Copy out the lines beginning with the line that contains "This screenshot has width=1027, height=719." and ending with the line that contains "will click(748, 442).", both of these lines included, and nothing else.

DATA FOR PROCESSING.
════════════════
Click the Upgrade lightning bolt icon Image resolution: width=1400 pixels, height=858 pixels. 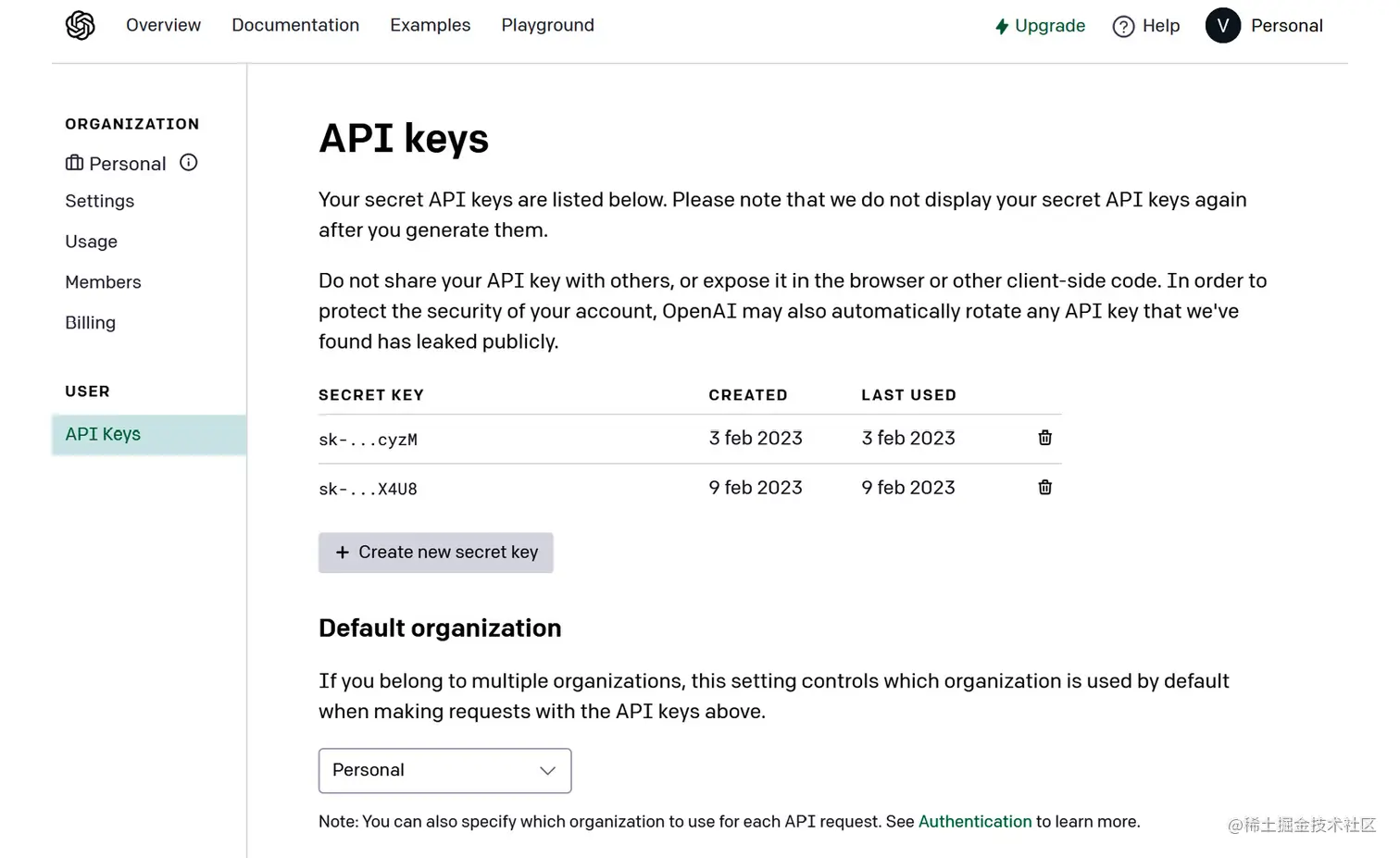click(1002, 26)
════════════════
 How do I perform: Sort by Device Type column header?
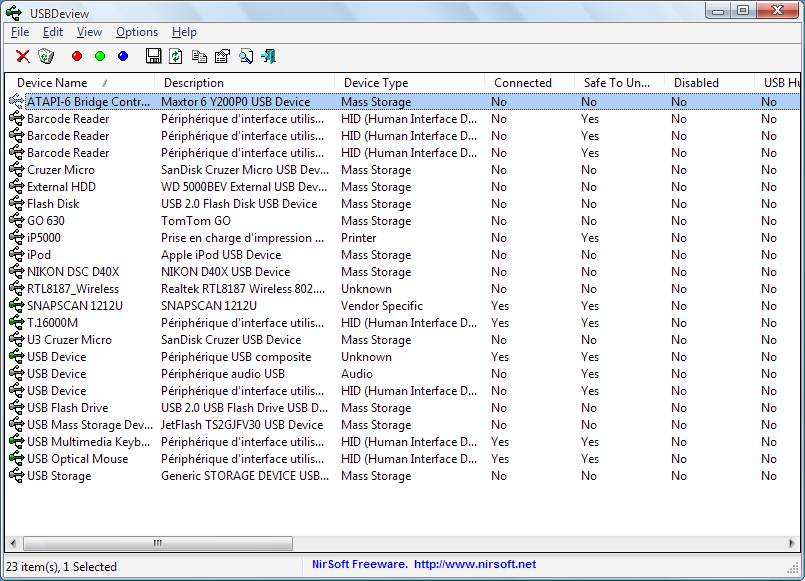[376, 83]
════════════════
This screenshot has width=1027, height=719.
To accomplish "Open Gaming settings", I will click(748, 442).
════════════════
COMPLETE OUTPUT.
This screenshot has width=1027, height=719.
To accomplish "Open Gaming settings", I will click(748, 442).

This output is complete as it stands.